**Work request**. For the word "Select", search the records and show each line in which it occurs.

**Exercise data**.
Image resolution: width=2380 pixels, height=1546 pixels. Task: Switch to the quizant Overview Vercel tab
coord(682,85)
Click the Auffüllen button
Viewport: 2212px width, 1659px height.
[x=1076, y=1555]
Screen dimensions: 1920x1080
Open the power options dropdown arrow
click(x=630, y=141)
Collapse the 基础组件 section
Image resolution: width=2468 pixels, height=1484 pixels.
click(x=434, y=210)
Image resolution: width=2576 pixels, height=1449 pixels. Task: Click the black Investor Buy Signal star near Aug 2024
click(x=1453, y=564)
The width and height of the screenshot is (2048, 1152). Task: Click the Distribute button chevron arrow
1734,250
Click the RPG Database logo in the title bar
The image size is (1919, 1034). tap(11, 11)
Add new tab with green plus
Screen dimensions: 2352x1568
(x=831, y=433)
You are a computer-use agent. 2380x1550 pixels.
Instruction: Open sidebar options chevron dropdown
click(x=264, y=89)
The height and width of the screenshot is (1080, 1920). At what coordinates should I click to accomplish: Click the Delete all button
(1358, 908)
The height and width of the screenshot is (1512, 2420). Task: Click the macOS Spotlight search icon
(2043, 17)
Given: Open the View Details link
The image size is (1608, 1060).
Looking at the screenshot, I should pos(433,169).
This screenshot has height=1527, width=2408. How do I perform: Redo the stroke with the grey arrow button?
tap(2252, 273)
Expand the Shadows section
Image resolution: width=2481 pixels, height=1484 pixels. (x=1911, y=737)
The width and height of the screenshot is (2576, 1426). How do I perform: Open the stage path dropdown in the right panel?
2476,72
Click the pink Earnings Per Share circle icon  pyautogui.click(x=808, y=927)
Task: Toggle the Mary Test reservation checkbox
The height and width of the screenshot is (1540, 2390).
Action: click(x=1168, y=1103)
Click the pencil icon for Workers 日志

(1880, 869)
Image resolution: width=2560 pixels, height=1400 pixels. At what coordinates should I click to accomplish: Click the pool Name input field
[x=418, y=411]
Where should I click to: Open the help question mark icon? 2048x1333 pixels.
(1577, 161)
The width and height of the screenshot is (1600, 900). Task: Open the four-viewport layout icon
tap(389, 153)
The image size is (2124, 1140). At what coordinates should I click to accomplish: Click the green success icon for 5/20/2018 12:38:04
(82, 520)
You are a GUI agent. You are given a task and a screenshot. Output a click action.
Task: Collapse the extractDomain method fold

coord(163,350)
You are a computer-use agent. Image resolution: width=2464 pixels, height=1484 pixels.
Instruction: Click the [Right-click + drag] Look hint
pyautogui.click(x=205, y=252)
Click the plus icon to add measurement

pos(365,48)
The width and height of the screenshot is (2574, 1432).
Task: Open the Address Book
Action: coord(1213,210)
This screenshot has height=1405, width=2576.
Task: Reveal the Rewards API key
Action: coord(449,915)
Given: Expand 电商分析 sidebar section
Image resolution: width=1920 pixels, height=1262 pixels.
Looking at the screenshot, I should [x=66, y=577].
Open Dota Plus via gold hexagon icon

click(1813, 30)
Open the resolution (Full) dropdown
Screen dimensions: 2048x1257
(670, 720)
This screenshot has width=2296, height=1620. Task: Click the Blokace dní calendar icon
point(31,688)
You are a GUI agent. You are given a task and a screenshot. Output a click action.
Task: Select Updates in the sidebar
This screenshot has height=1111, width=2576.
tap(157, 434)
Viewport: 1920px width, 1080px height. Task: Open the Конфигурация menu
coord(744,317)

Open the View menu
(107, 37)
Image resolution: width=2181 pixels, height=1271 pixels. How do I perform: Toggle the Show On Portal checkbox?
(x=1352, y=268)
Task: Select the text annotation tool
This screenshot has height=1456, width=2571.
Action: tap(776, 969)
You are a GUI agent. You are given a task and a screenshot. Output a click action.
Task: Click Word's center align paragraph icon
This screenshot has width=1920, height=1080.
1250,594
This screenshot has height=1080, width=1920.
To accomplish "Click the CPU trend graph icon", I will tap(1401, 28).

**Response to this exercise**.
Task: Select Updates in the sidebar
Task: Select the text annotation tool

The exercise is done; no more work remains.